## Data extracted from a collection
####################

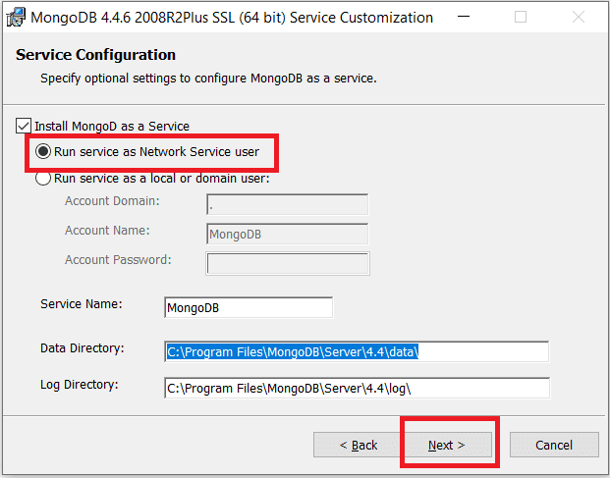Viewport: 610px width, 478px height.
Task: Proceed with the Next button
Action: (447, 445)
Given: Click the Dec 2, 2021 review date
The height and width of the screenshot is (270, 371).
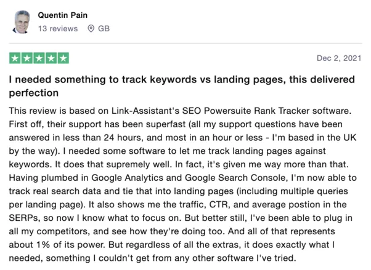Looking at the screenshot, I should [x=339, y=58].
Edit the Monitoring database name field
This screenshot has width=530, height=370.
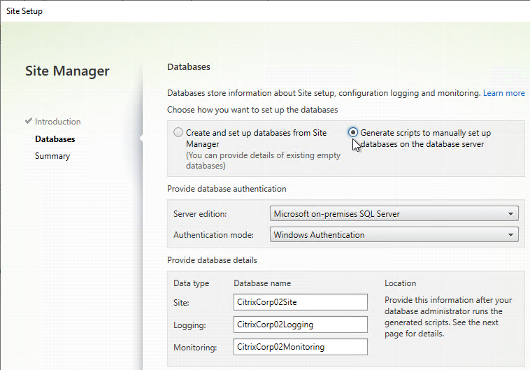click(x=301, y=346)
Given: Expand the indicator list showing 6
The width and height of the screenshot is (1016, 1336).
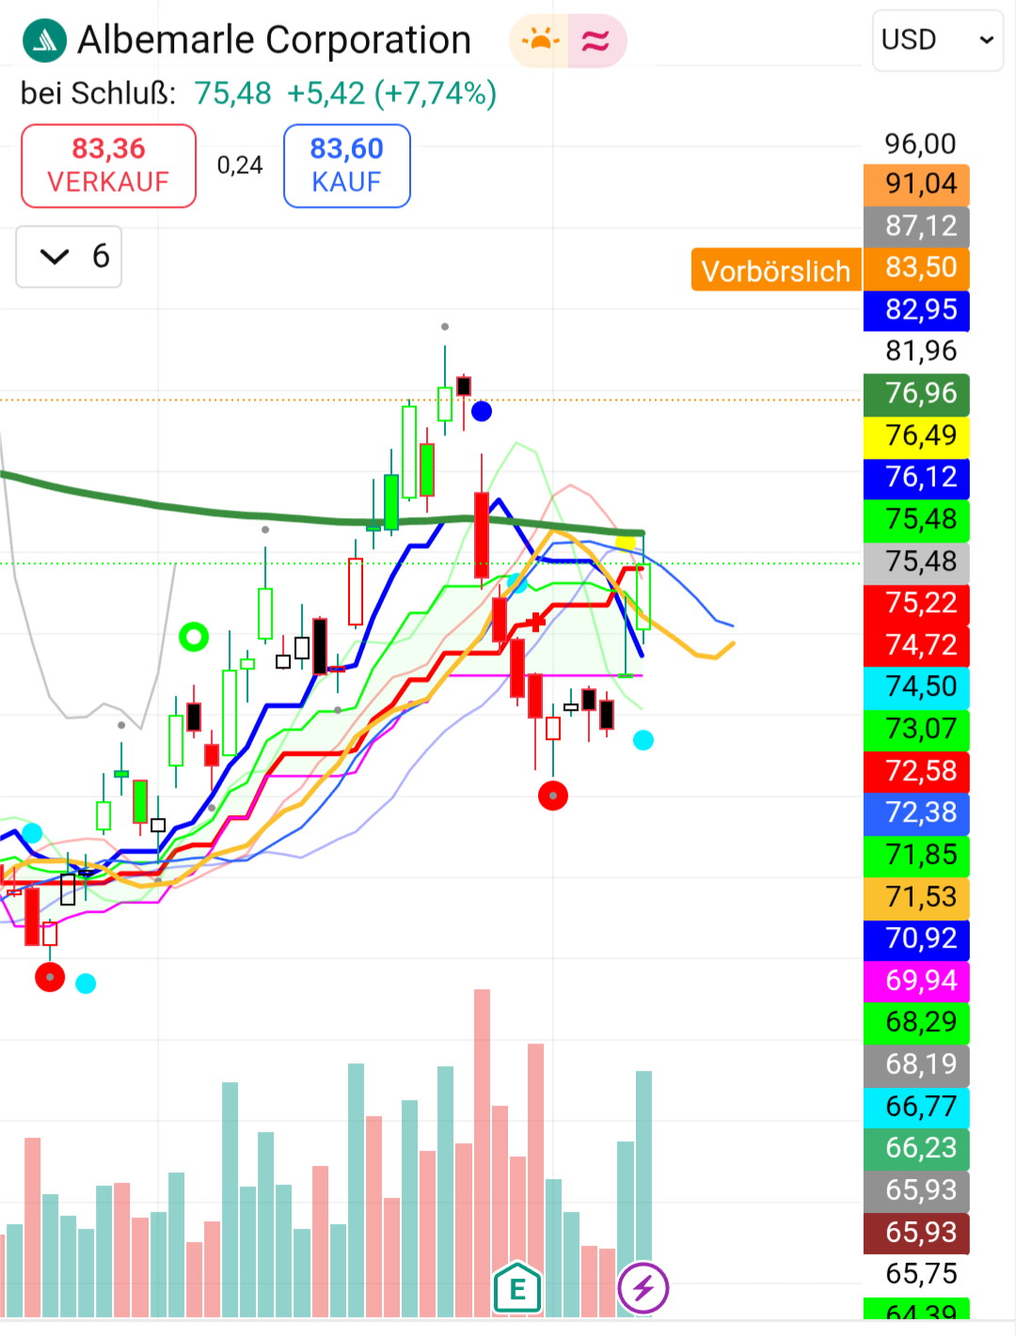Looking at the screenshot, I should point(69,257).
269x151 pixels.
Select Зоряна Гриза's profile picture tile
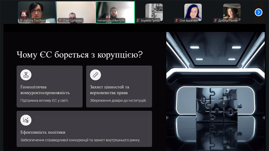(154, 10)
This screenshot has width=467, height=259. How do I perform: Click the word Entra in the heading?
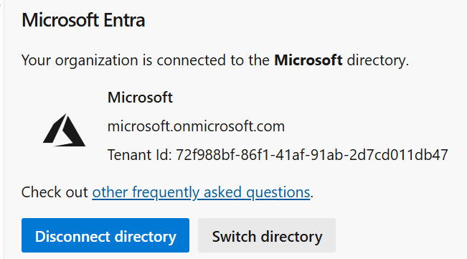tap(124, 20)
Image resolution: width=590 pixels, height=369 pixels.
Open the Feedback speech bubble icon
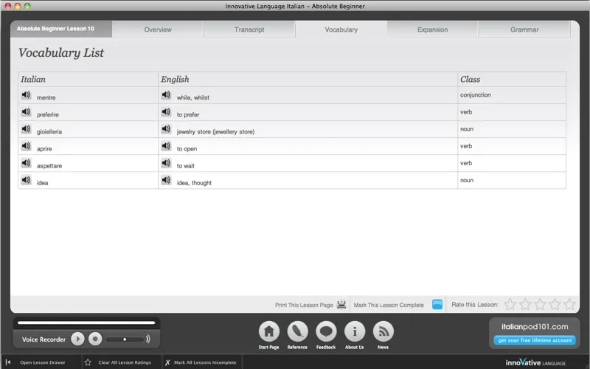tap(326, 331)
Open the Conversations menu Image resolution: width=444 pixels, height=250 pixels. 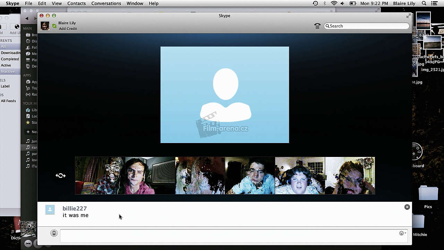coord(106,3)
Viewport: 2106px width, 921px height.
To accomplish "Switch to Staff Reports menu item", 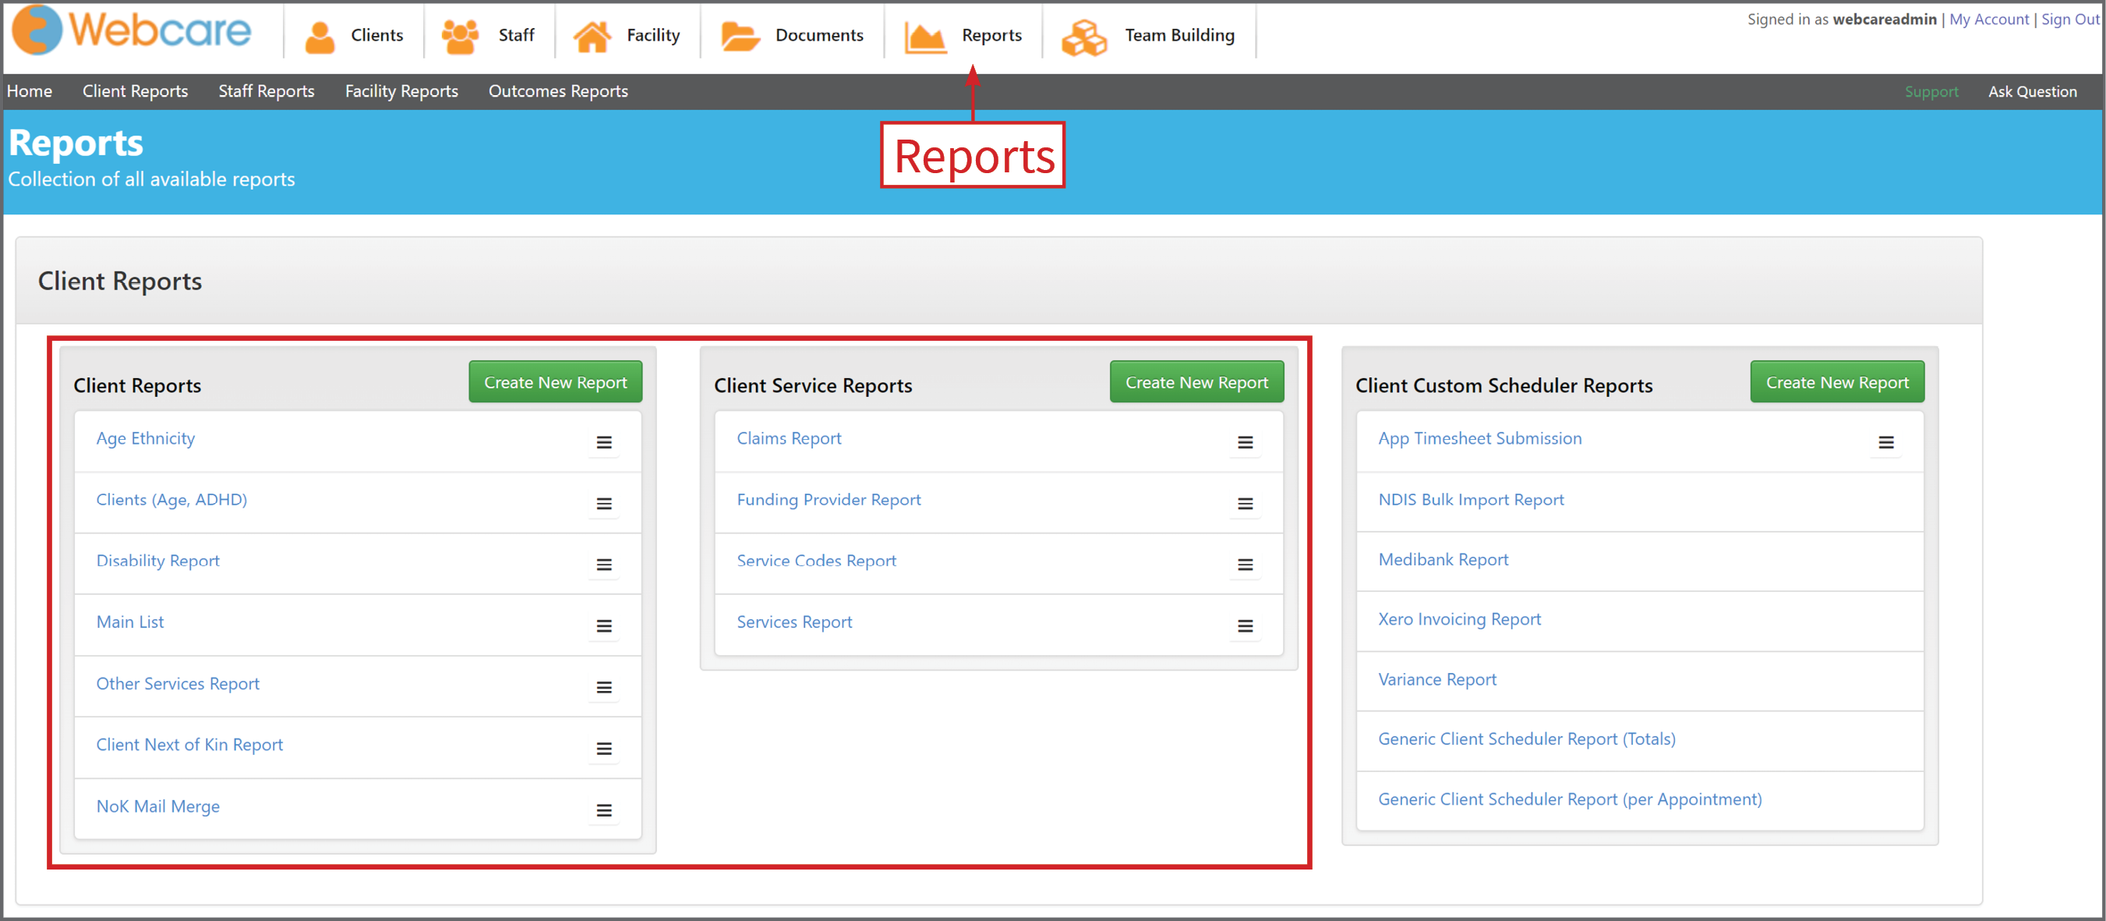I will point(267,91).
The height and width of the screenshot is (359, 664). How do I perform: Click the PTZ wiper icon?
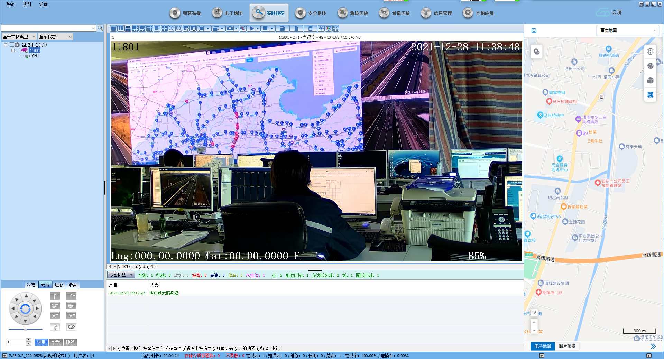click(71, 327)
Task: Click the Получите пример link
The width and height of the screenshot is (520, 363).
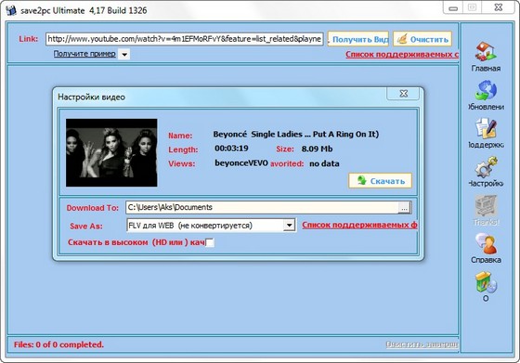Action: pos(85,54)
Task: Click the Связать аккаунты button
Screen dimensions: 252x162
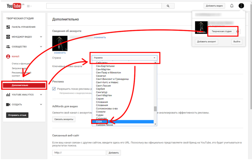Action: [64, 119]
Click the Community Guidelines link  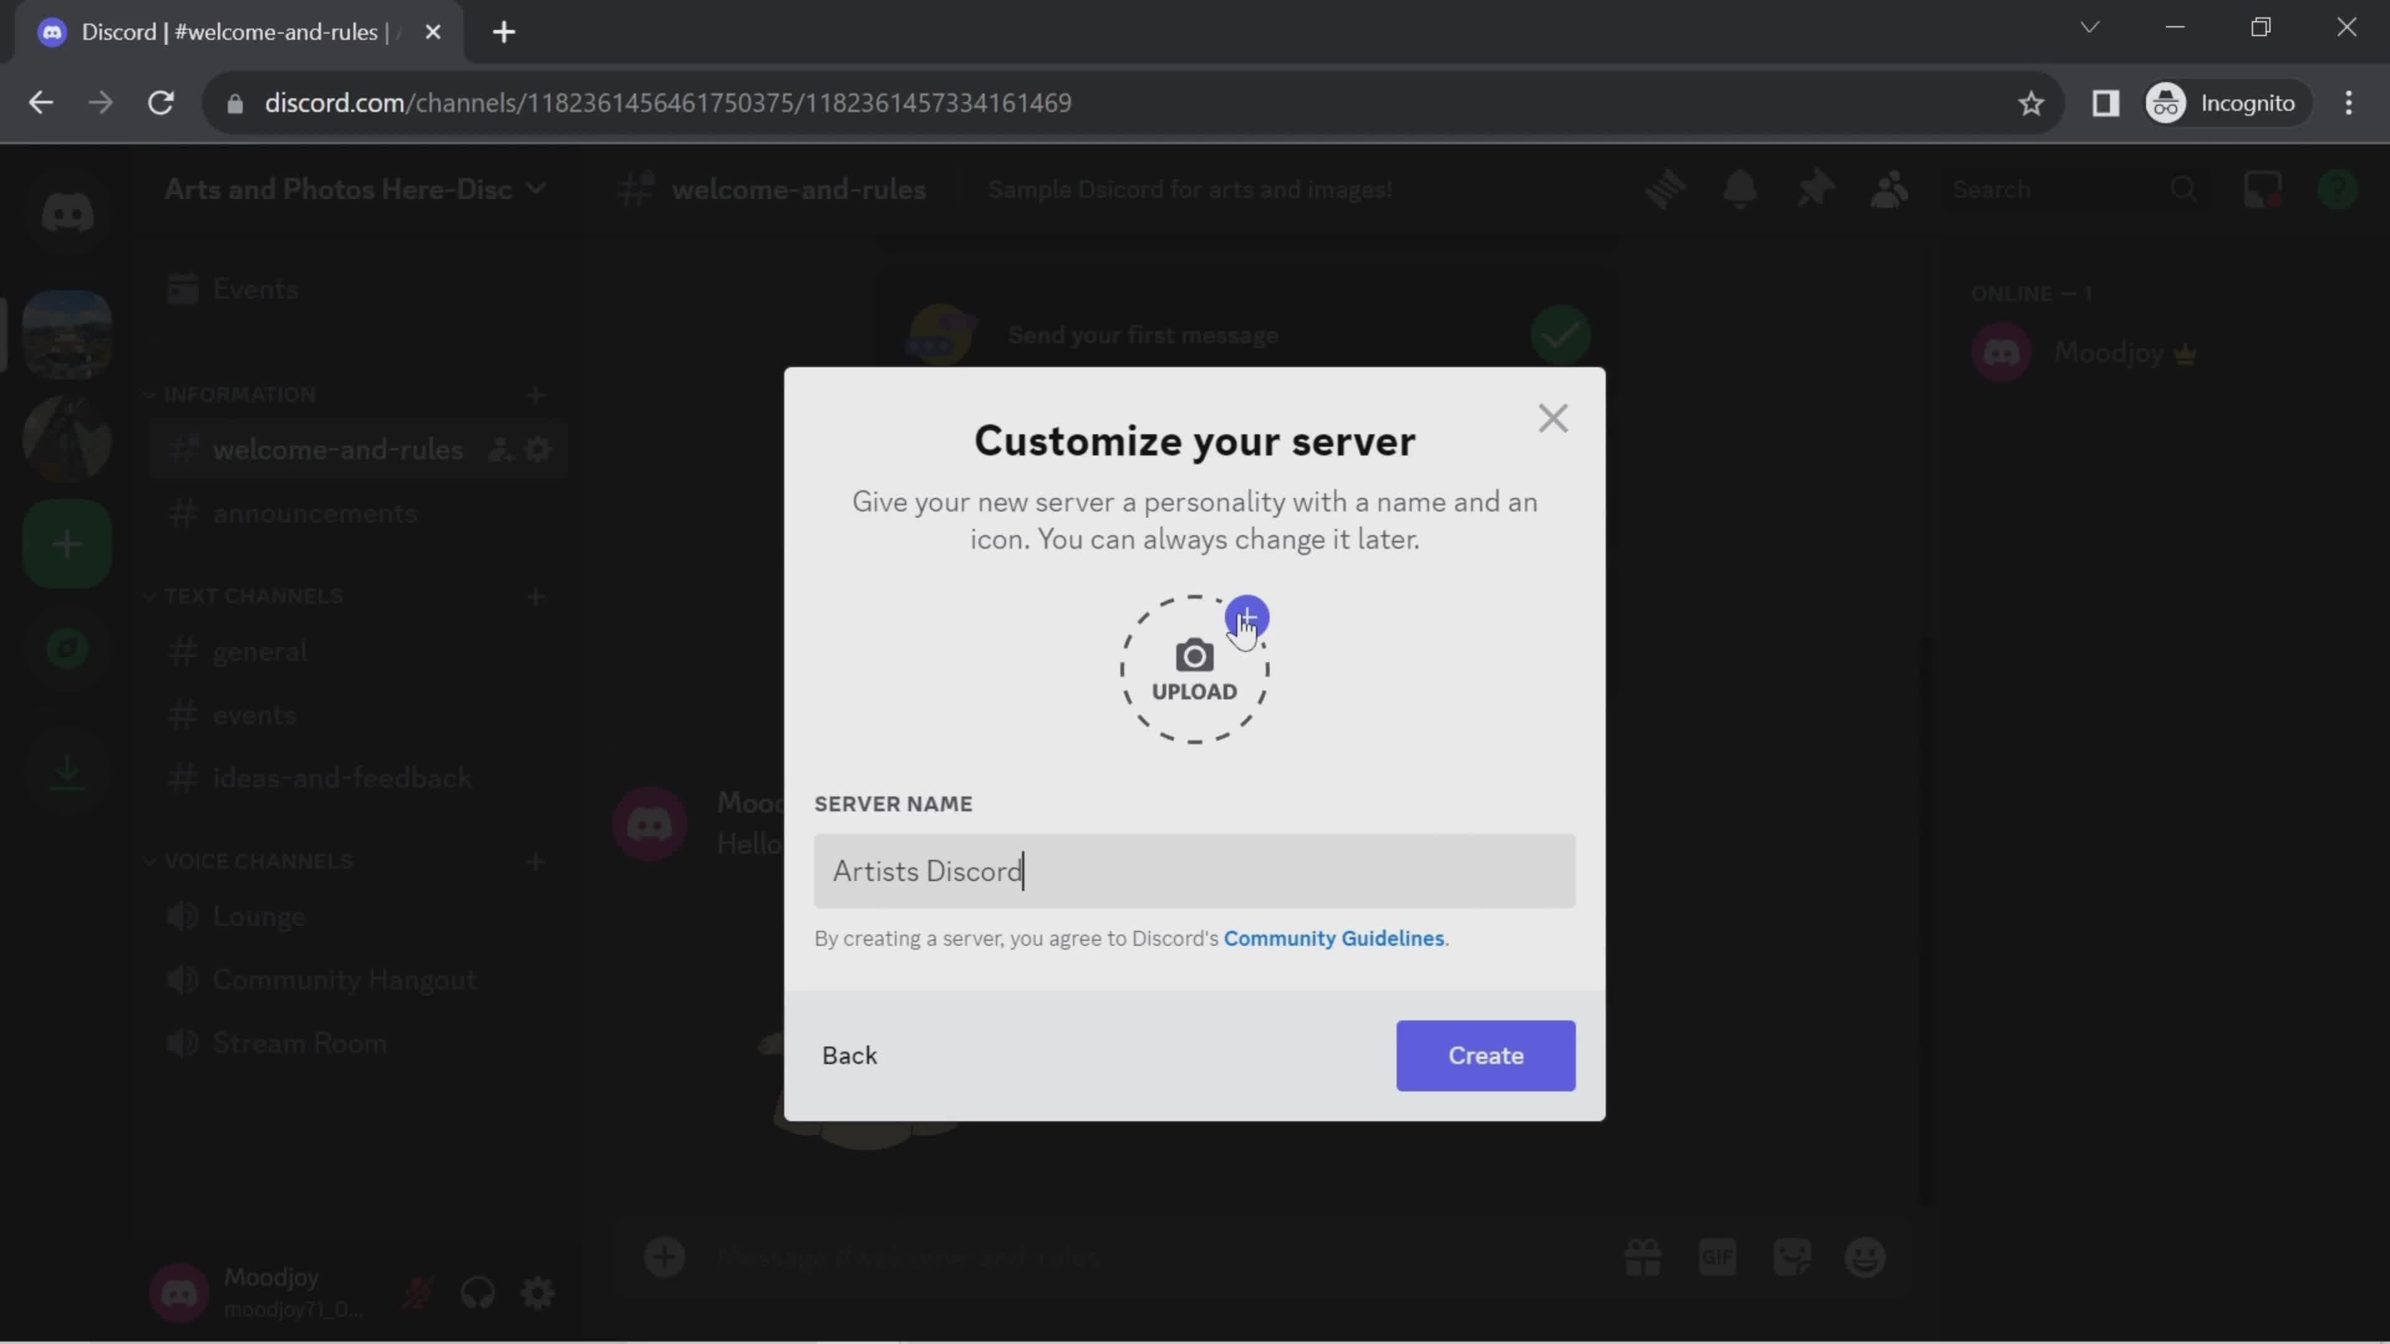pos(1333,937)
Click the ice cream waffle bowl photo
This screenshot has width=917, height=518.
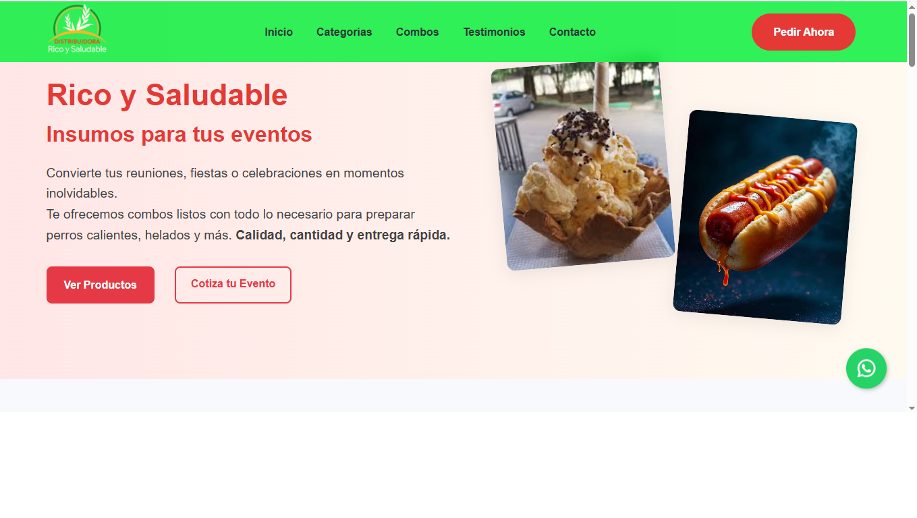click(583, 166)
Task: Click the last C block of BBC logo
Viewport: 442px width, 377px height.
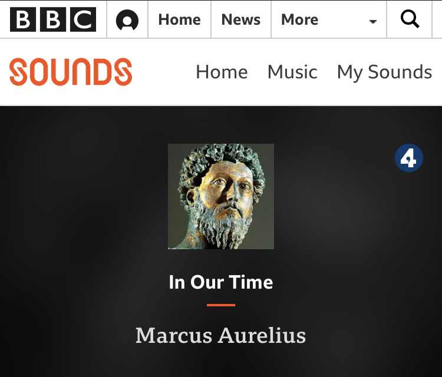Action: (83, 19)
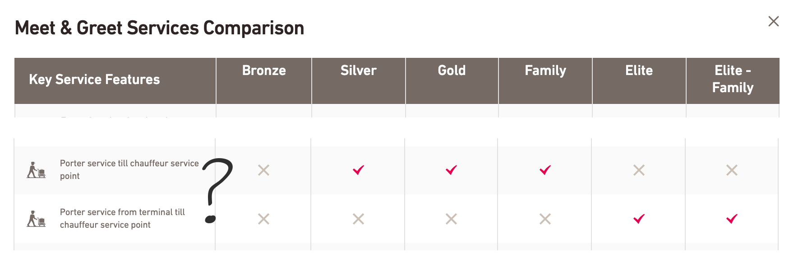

####################

## WHAT YOU HAVE TO DO
Above are some records; copy each line there that contains "Given".

## RESPONSE TO THIS TASK
Given: Click the Dec 2, 2021 review date
Given: Expand the indicator list showing 6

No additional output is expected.